While swiping through instagram stories with a late-morning I need more coffee swiftness, I saw a story from a friend whose son voted for the very first time. There he was, with a sticker and pride shining through a 30-second square frame. I don’t know who he voted for or how the internal matrix of their life works, but if I had to take a hopeful guess, I’d say the Biden/Harris ticket.
President Obama’s first term was the first time I voted. I was 18 with two jobs living in Brooklyn. I just moved back to my mother’s place for some reason or another, but felt this odd and true adult freedom that I still can’t deny to this day. I thought by the time I was in my 30s, I’d look back and think that I was just performing adulthood. But reality and growth tells me that maybe I was always just truly doing it. At 18 I knew why Obama mattered—outside of the necessary vision of a Black man in power, who could speak to me and so many Black other teenagers performing or truly in their adulthood with power and grace, that made us listen like our own fathers were sitting us down for a conversation. Have HOPE. I couldn’t escape it, I read it on every screen and Brooklyn window too.
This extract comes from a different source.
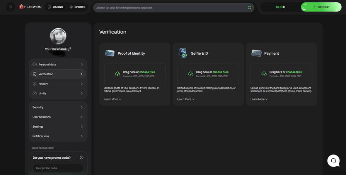Open the hamburger menu icon

(x=10, y=7)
A month or so after Obama was elected into office, my grandmother surprisingly passed away. She was way too young, and the fracture it caused within many has split off like metastasising splinters and healed itself again and again. Before Obama and alongside my mother—maybe even more-so in a unique way, she was the first administer of this kind of hope.
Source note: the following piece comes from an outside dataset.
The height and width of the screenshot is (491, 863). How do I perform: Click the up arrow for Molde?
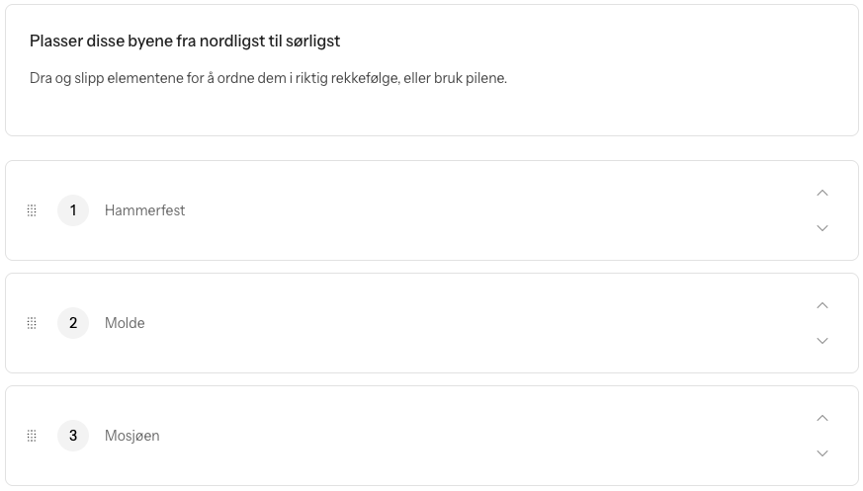tap(822, 305)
Yesterday, on what would have been her 74th birthday, my uncle reminded us of the poster of Obama above her bed, and initially, I couldn’t remember. I think it’s because my mind kept seeing her and the poster somewhere else—in the apartment we all practically grew up in for over 18 years. Not the one she lived in for the latter part of her life. In that childhood apartment of my grandmother, there were bundles of pins on her vintage tables of Al Sharpton and Jesse Jackson. They were all so different, but remained visible and touchable—like museum relics of her life’s work in the community. Up until yesterday, I would say that my first time canvassing was for Obama’s second term, but in reality it was during Al Sharpton’s run for President in 2004 when I was 14, with my grandmother. Who stood on her street handing out flyers and pins, and whipping up conversations with everyone who knew her. My grandmother—a fierce and gentle woman of faith, was my first introduction to the bipartisanship of real community work, politics and faith. She laid the road map of how a love for God, had to be translated into actionable love for fellow-humans. And with that, had to be enacted at every intersection of life. Even when you went to the booth.
The sun shined as it snaked around the block from my early voting location. I wore white and vintage chocolate leather that reminded of her. I listened to my playlist, that made me do a little dance while I moved through the line swiftly. Instead of HOPE signs clad on windows, I read BLACK LIVES MATTER, and ducked my head back forward and stood and danced some more. My kids’ didn’t come with me, but I found two of their tiny toys shoved into the bottom of my purse, and then I danced again. When the line got closer and the sun got warmer, I started to fiddle with my pin I was way too eager to put on. It felt like bad luck to wear it before voting. “Cross the threshold and snap the sucker on!” I thought. When I got closer, the chunk in my throat got so big and unavoidable. I tried to swallow it whole.. Shaking it out I hope. But it wouldn’t dissipate. I was angry, sad, tired, and invigorated at once. I missed my grandmother and felt her, and the importance of my one blue vote down the Working Families Party line, and how the lead up and follow out of this day would always mean more. That is, the alignment of community and ethics.
I started to turn the corner, and just as I felt the chunk in my throat clearing as I released it with more rational and plan-thinking, I saw two elderly people come out and place their stickers on their chests. Their masks on, gently avoiding the crowds of younger folks standing 6 ft apart. Then another lady came, and she shuffled her way to the front of the line. Then a mom with a baby, she went ahead too. And all hell started to break loose within me. The chunk flowed into tears I could no longer swallow whole. Like some ship we all needed to depart, the eldest and the youngest went first and those of us who found ourselves in a different kind of middle could wait. Each of us had a part to play. And as I circled my oval bubbles in as dark as I could and placed my pin on and said thank you and thank you again, I allowed myself that moment of unique power and pride, and also the space for the emotion that came along with it.
My grandmother always taught me that rest was important, but it implied that you would always be in action.. And none of which, is really about performance. It’s about living ethically. And in my case, hyper emotionally too. I know it is hard to have hope, but have hope.